(Collected data)
*** Begin section ***

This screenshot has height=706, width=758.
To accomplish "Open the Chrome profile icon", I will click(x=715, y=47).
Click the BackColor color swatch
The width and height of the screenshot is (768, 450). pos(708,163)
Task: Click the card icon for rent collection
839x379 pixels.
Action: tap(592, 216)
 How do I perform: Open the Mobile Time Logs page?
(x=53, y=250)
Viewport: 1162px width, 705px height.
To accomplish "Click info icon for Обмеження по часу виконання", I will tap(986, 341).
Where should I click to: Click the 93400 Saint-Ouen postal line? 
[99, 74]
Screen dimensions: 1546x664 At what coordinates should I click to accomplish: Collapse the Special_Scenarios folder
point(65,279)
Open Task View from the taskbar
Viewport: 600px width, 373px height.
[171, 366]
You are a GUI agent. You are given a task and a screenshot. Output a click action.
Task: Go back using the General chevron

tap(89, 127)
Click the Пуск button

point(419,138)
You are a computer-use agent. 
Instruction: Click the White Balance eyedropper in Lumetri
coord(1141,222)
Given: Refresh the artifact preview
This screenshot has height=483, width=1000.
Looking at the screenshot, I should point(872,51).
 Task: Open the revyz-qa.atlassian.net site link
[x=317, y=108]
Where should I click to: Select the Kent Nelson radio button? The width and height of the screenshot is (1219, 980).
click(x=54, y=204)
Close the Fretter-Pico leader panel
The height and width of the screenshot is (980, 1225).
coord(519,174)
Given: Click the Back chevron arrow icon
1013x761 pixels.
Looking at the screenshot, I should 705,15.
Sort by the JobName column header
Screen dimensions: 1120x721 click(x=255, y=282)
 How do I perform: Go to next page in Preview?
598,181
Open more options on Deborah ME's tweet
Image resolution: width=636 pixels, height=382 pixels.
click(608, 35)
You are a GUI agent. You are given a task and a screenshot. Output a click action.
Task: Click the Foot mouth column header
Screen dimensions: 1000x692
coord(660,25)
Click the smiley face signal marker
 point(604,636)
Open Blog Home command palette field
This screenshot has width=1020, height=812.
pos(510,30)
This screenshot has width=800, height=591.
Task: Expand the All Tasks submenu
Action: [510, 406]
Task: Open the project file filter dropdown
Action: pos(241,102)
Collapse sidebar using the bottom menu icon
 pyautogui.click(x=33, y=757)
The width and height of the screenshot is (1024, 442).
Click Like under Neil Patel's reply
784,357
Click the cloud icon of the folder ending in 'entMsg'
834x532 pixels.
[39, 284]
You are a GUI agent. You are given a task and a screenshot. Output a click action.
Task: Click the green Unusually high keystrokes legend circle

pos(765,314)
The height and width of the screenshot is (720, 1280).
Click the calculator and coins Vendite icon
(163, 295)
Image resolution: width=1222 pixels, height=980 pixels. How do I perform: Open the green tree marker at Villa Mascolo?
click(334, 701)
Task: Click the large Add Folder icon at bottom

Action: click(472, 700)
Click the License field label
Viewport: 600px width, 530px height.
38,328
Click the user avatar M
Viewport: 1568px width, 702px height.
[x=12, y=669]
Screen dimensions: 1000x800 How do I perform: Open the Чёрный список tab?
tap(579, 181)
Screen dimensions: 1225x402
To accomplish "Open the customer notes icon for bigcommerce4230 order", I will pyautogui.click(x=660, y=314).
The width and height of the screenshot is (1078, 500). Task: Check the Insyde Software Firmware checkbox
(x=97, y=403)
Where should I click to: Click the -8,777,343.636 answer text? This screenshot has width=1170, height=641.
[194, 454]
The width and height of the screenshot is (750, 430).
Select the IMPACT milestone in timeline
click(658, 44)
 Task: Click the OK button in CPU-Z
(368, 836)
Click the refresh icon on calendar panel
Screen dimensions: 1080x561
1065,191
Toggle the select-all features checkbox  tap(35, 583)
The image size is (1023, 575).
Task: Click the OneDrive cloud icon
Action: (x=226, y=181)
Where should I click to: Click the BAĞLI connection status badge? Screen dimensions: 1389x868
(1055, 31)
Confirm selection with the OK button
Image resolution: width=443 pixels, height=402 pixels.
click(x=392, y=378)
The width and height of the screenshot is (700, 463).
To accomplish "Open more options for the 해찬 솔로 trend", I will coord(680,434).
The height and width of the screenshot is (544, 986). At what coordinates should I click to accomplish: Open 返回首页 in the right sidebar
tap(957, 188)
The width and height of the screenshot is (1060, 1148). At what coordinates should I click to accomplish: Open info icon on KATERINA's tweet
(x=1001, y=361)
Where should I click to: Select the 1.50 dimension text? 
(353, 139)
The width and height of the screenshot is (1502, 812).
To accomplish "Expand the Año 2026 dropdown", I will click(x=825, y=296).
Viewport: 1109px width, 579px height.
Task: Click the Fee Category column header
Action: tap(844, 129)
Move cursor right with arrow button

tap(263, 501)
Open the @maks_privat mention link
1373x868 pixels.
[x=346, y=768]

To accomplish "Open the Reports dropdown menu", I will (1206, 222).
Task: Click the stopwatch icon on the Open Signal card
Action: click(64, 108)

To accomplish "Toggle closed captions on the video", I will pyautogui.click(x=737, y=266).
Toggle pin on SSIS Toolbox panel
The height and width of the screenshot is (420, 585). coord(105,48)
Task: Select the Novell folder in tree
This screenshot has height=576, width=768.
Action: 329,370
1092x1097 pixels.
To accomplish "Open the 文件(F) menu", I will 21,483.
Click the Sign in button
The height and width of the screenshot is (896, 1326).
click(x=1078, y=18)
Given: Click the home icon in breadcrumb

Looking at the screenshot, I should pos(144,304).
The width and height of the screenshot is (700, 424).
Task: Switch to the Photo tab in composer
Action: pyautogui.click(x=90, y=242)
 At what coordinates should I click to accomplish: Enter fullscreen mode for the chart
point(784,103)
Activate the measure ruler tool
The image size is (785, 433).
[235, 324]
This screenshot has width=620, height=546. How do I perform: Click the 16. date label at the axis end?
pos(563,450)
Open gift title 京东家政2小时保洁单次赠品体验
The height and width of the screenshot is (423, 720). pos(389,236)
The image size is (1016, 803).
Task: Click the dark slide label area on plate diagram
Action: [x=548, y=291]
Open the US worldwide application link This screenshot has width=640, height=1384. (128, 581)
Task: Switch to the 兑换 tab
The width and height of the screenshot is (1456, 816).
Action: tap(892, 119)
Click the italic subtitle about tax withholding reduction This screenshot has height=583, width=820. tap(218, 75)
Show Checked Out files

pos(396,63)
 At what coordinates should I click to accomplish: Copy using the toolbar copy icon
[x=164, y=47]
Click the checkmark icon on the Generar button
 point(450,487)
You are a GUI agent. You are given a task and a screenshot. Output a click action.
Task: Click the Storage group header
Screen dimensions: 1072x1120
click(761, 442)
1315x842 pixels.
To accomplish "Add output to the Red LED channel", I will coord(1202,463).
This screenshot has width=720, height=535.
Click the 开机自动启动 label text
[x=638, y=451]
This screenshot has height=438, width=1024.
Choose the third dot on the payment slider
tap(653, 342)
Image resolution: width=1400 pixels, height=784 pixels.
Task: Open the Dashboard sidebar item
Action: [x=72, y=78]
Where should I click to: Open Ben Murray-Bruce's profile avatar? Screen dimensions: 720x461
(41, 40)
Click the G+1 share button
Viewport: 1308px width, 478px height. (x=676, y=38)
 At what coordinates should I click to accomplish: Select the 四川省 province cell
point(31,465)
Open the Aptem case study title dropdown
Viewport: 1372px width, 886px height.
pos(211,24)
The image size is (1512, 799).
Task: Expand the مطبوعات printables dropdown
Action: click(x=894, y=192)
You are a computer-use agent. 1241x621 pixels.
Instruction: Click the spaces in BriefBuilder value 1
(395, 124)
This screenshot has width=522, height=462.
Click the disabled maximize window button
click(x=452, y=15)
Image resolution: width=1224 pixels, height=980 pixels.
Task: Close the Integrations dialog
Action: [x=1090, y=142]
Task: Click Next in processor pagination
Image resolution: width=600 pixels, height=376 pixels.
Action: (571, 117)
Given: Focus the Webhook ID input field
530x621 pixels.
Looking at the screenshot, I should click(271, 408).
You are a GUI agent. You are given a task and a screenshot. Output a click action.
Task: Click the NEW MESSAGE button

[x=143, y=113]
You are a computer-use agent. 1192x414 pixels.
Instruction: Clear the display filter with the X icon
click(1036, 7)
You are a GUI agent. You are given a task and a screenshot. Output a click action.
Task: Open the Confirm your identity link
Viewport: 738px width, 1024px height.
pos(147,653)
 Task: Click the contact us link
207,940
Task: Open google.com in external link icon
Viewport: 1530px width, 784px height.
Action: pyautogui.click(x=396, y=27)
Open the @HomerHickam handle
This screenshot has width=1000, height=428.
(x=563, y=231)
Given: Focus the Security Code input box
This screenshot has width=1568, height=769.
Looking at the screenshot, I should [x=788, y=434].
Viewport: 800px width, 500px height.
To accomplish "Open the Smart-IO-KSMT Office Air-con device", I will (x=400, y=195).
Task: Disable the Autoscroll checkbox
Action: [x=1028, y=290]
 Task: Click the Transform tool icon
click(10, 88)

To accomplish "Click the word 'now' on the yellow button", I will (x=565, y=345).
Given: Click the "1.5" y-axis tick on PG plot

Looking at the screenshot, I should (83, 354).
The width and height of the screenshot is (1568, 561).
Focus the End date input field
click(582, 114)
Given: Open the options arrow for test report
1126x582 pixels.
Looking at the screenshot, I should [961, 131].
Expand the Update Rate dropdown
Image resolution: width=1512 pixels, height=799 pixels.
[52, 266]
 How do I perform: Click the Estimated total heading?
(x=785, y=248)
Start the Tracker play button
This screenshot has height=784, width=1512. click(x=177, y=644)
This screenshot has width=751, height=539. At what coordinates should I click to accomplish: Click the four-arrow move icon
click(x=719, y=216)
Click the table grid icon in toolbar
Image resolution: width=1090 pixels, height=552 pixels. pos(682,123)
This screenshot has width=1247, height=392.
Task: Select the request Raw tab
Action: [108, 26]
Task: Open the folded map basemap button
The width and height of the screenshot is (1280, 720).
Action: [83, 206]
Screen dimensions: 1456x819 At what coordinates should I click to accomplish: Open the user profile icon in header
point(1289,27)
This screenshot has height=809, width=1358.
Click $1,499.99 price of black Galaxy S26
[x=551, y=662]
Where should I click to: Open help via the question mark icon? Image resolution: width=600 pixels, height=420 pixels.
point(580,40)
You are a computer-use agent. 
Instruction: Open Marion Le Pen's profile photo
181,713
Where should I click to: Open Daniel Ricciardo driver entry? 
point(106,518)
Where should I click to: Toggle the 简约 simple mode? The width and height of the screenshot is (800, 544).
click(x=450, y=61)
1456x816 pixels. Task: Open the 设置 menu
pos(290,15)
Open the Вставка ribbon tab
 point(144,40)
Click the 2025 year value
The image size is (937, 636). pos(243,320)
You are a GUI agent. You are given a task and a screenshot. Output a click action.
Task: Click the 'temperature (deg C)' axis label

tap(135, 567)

*** End section ***

*What is required*
Output the lines of the records above exactly as they appear, from the line containing "Where should I click to: Open Ben" through the line containing "This screenshot has width=522, height=462.".

*Task answer*
Where should I click to: Open Ben Murray-Bruce's profile avatar? Screen dimensions: 720x461
(41, 40)
Click the G+1 share button
Viewport: 1308px width, 478px height. (x=676, y=38)
 At what coordinates should I click to accomplish: Select the 四川省 province cell
point(31,465)
Open the Aptem case study title dropdown
Viewport: 1372px width, 886px height.
pos(211,24)
The image size is (1512, 799).
Task: Expand the مطبوعات printables dropdown
Action: click(x=894, y=192)
You are a computer-use agent. 1241x621 pixels.
Instruction: Click the spaces in BriefBuilder value 1
(395, 124)
This screenshot has width=522, height=462.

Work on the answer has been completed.